Generative AI tools can support drafting, scenario exploration, and feedback loops, but they can undermine learning if they replace critical thinking. This issue is directly tied to Proposition 6 because assessment validity depends on evidence that still reflects the learner’s own reasoning. Institutions should therefore emphasize process evidence (draft histories, reflection memos, decision rationales) and ethical use aligned with learning outcomes (Sullivan et al., 2023). In sustainability instruction specifically, AI-supported work should be judged against the same competency criteria as non-AI-supported work, with transparent disclosure expectations and safeguards against outsourcing core reasoning tasks.

7. Limitations and Future Research

This paper is a conceptual synthesis and does not report primary empirical testing of the proposed framework. Implementation effectiveness will vary across institutional contexts, disciplines, and resource levels. Future empirical work should test the framework’s predictive utility for measurable outcomes, including competence growth, transfer to practice, and community impact. Further research should also examine how behavioral mechanisms such as social norms and perceived control mediate educational effects (Galeotti et al., 2024). Additional priority areas include inter-rater calibration of the rubric, cross-disciplinary pilots, and longitudinal validation of whether competence-to-action indicators relate to sustained professional or civic sustainability action.

8. Conclusions

Higher education needs sustainability instruction designed to move beyond awareness toward assessable competence-to-action outcomes. This paper presents a competence-to-action framework that integrates sustainability competencies, experiential and transformative learning, whole-institution coherence, living lab infrastructure, and UDL-based inclusive design. By linking competencies to design commitments and assessment evidence, the framework clarifies how instructors can align pedagogy, authentic learning tasks, and student artifacts with program goals for action readiness. Its immediate contribution is heuristic and design-oriented: it makes the learning-to-action pathway more explicit, more assessable, and more open to revision through evidence.
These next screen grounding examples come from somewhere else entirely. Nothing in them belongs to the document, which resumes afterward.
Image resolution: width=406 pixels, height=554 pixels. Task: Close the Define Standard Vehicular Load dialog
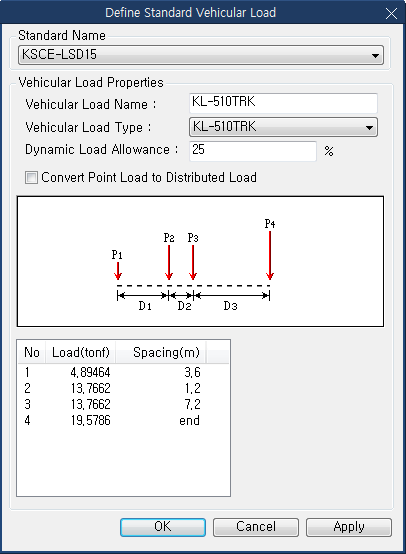(391, 14)
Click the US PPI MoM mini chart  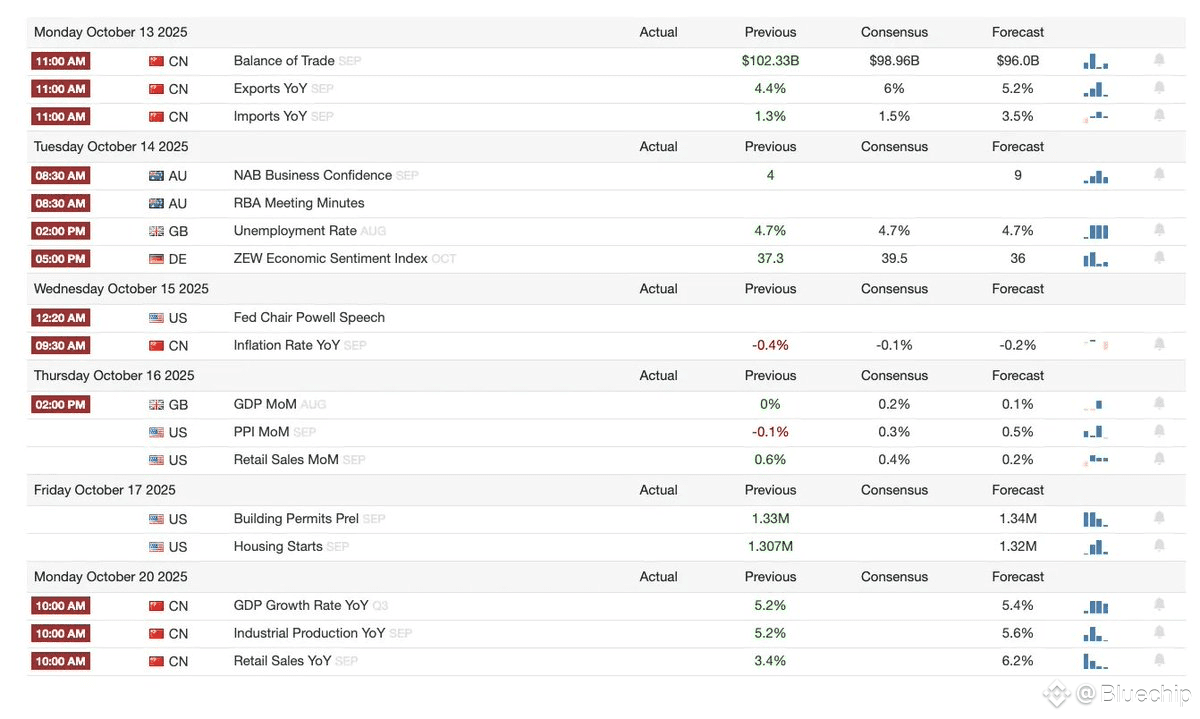[x=1095, y=432]
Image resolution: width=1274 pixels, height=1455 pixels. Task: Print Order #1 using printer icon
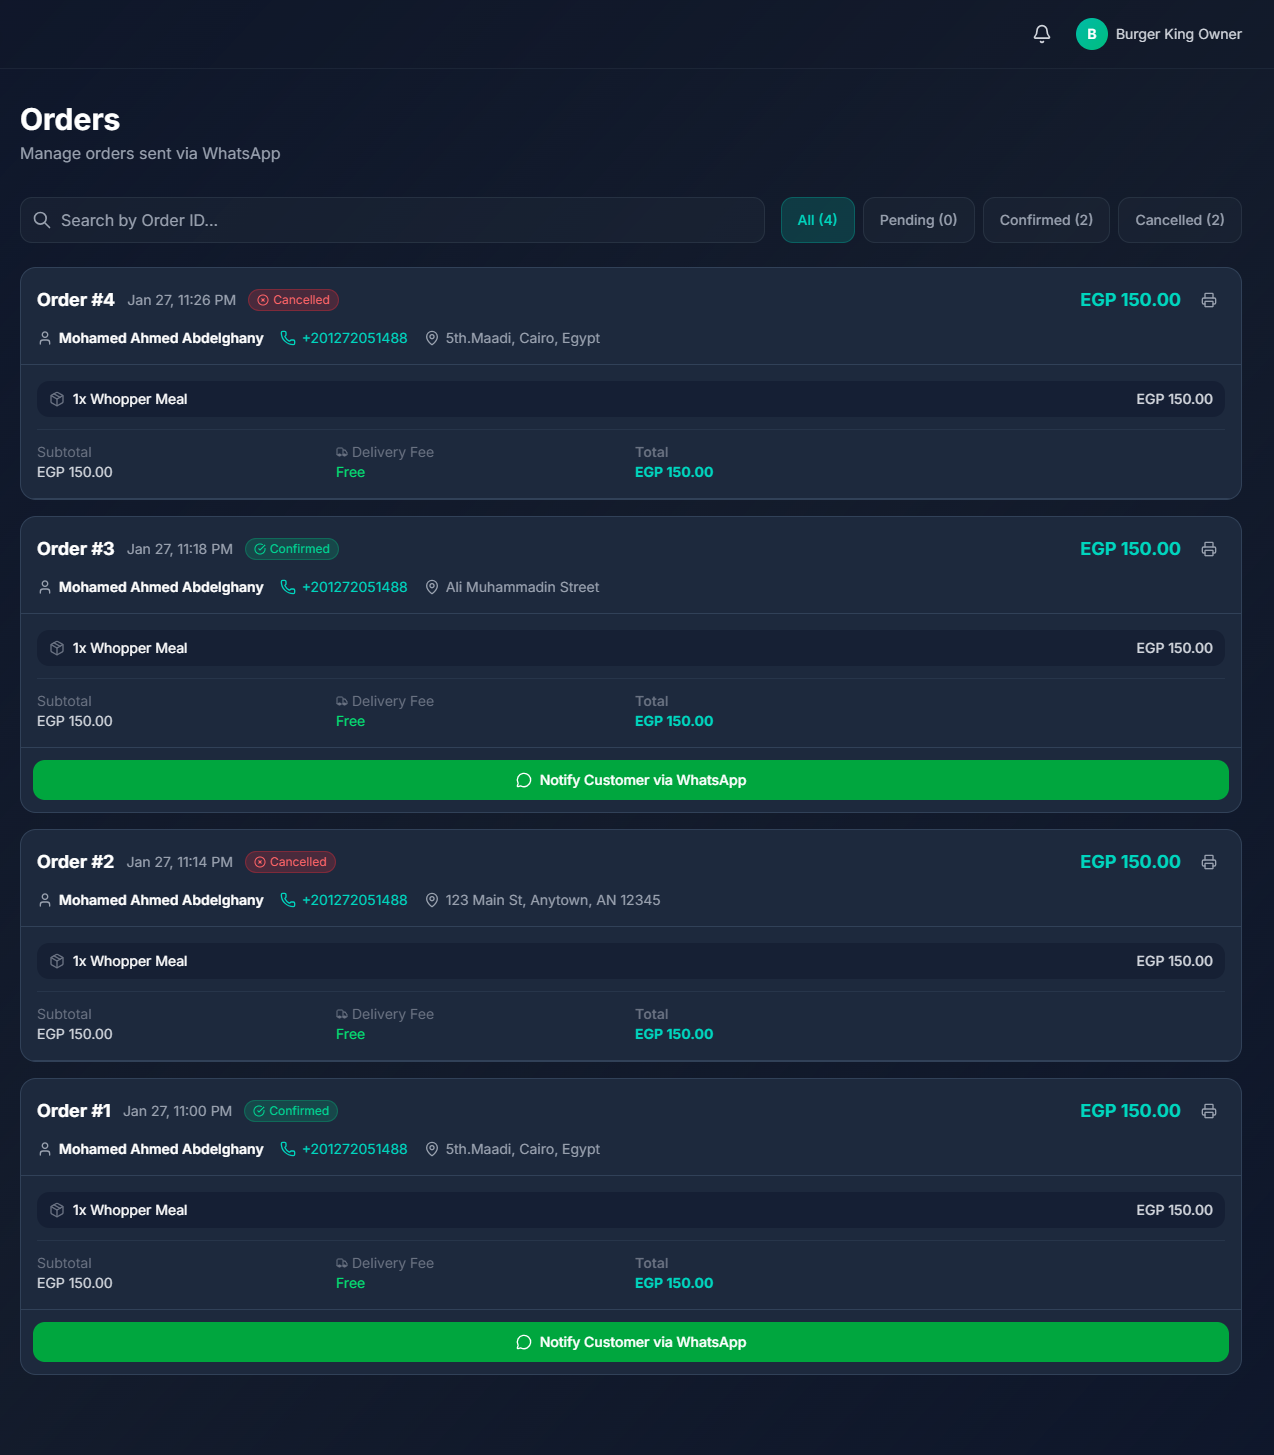pyautogui.click(x=1208, y=1111)
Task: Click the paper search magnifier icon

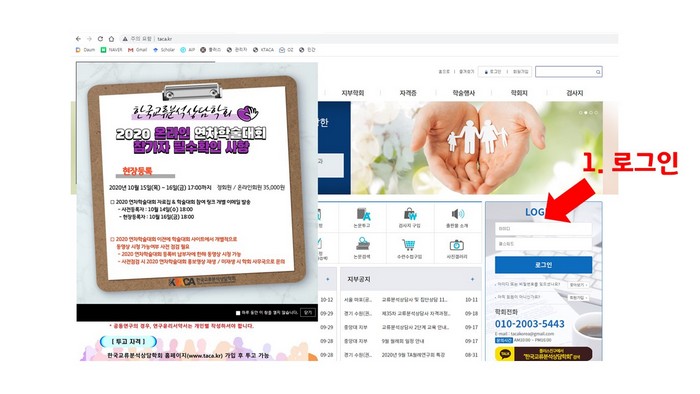Action: point(362,244)
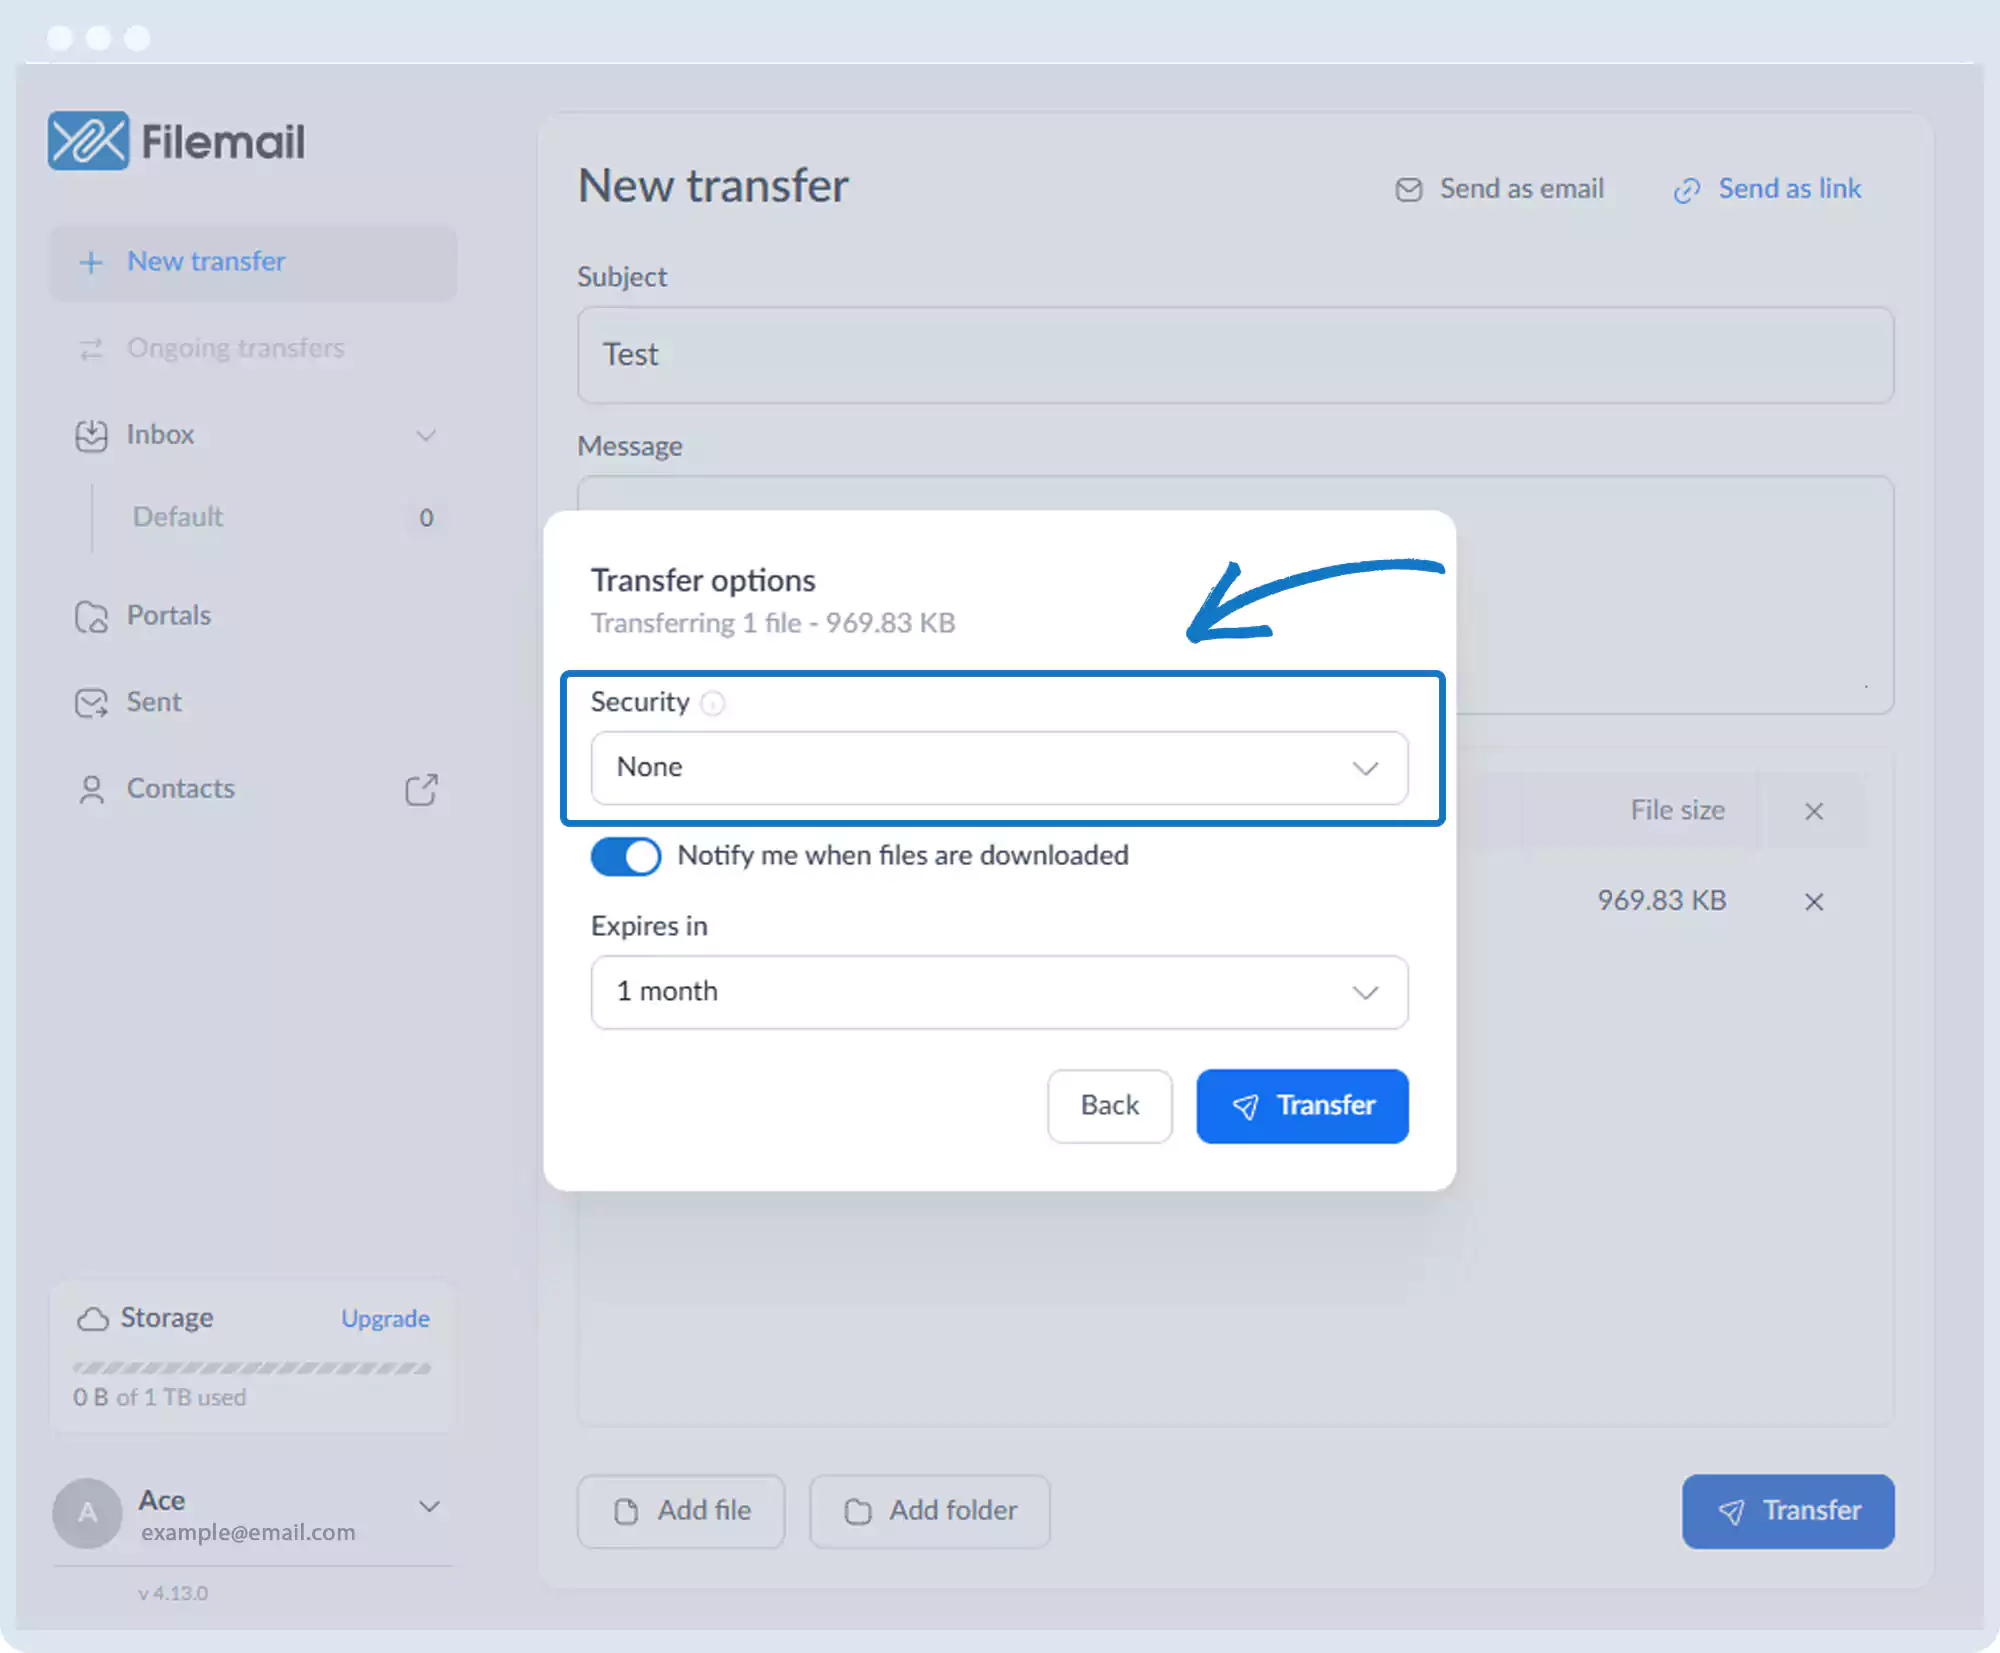Viewport: 2000px width, 1653px height.
Task: Click the Ace avatar circle
Action: coord(87,1513)
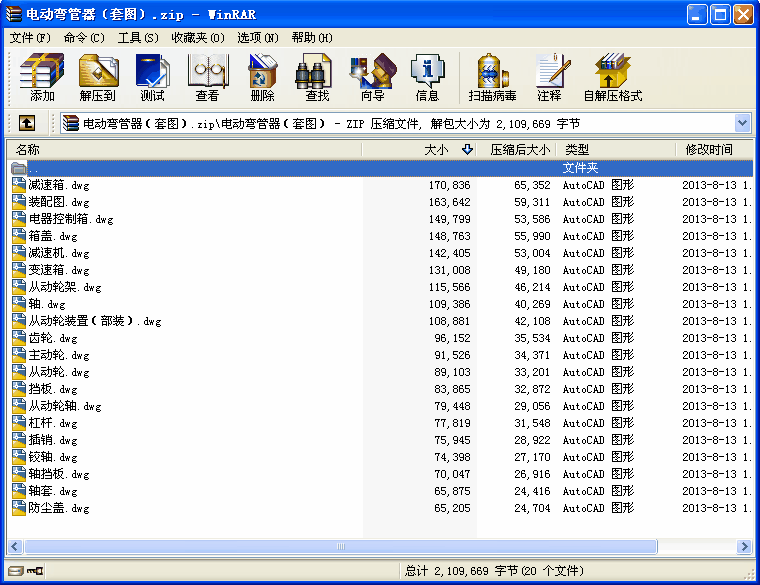The height and width of the screenshot is (585, 760).
Task: Click the 解压到 (Extract To) icon
Action: 98,78
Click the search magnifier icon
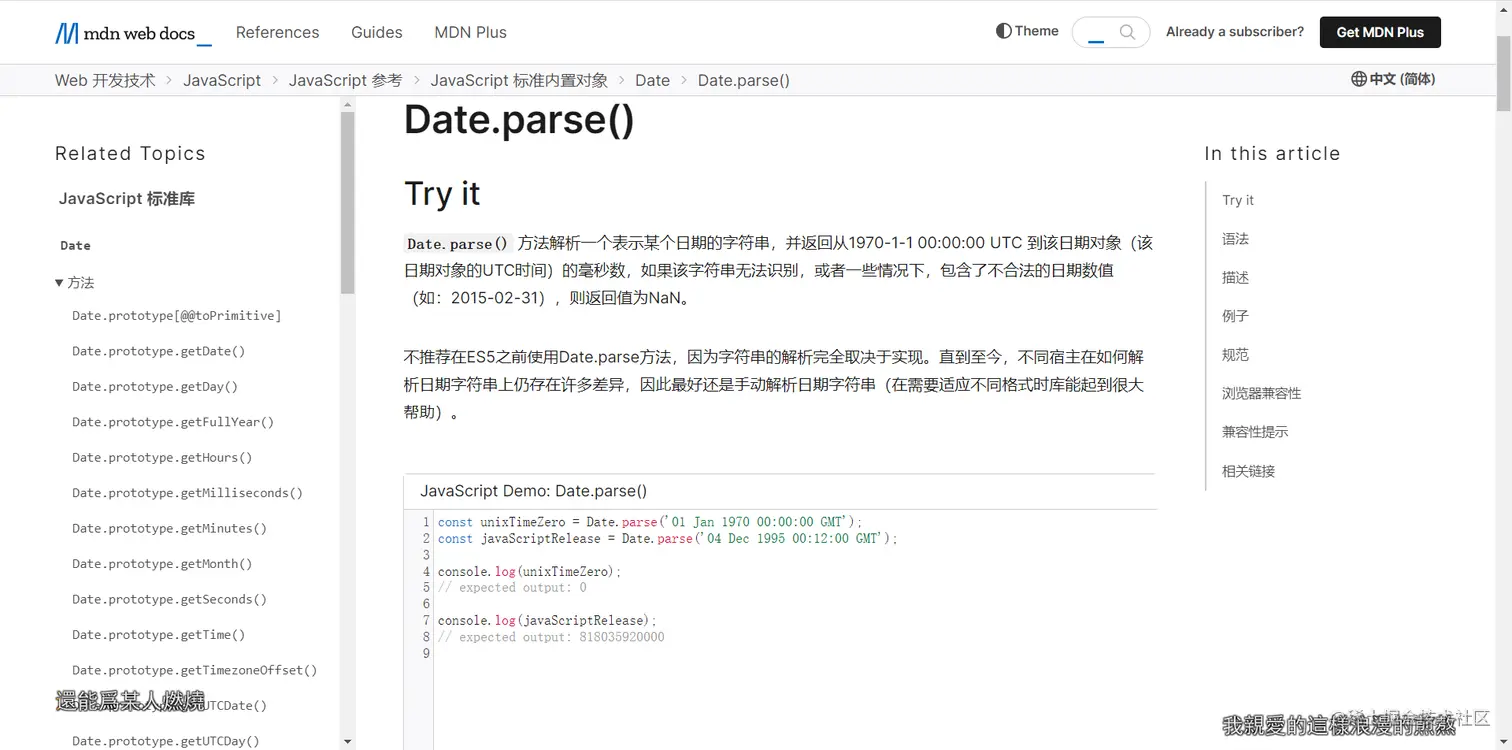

The framework supports practical course design, strengthens coherence between pedagogy and assessment, and offers guidance for institutional scaling. It treats UDL as a core design requirement because inclusive design protects validity and equity by reducing construct-irrelevant barriers while maintaining rigorous expectations through multiple means of engagement, representation, and action and expression. At the course level, the framework helps instructors sequence learning experiences that culminate in feasible, ethically grounded action plans and related artifacts that make competence-to-action visible through transparent criteria. At the institutional level, it offers a model for connecting course-based learning to living lab infrastructure, cross-unit partnerships, and shared outcome language, thereby strengthening coherence across curricular and co-curricular initiatives.

This paper offers a design and assessment blueprint rather than causal claims about long-term societal impact. Future work should test the framework across disciplines and institutional contexts, refine assessment guidance through faculty development and shared scoring practices, and examine whether competence-to-action indicators predict sustained civic or professional sustainability action over time. Together, these contributions position sustainability education to move from aspirational commitments toward assessable learning designs that remain rigorous and inclusive.